Três homens foram detidos nas últimas horas por presumível relação com o assassínio no passado fim-de-semana de dois soldados numa base militar do condado de Antrim, na Irlanda do Norte, um atentado que foi atribuído ao IRA Autêntico, avança a agência Lusa.

Segundo a polícia da Irlanda do Norte, os três homens, de 41, 32 e 21 anos, foram interpelados nas localidades de Lurgan e Bellaghy, sendo depois transferidos para uma esquadra de polícia para serem sujeitos a interrogatórios.

O atentado custou a vida aos soldados Mark Quinsey, 23 anos, e Patrick Azimkar, 21, deixando igualmente feridas outras quatro pessoas, incluindo dois distribuidores de pizzas.

Os soldados, que horas depois iriam partir em missão para o Afeganistão, foram atingidos a tiro por dois homens armados com espingardas semiautomáticas a partir de um automóvel estacionado nos arredores quando saíram do quartel para recolher pizzas que tinham encomendado.

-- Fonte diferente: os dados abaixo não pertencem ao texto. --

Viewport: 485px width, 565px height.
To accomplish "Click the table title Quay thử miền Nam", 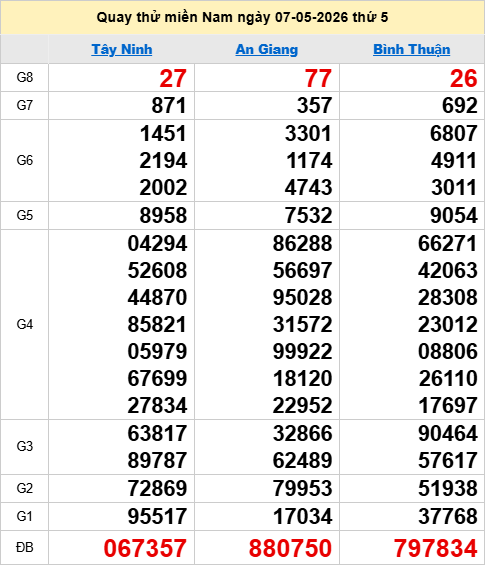I will coord(242,17).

Na sexta-feira à noite foi detido um terceiro homem, presumivelmente ligado o assassínio segunda-feira do agente da polícia Stephen Carroll, uma acção atribuída ao IRA Continuidade, uma cisão, tal como o IRA autêntico, do já inactivo Exército Republicano Irlandês (IRA).

Os suspeitos de actos de terrorismo podem ser interrogados durante 48 horas, embora o período de detenção possa ser estendido até cinco dias sob autorização do Procurador da Justiça, de acordo com a lei britânica.



Todos os partidos e os Governos do Reino Unido e da Irlanda condenaram estes actos terroristas, que levaram a alguma apreensão sobre o processo de pacificação da província aberto pelos Acordos de Sexta-Feira Santa de 1998.

As forças políticas, tanto os republicanos católicos como os protestantes unionistas, reiteraram o seu compromisso com o processo de paz e milhares de pessoas manifestaram-se quarta-feira nas principais cidades da Irlanda do Norte contra a violência.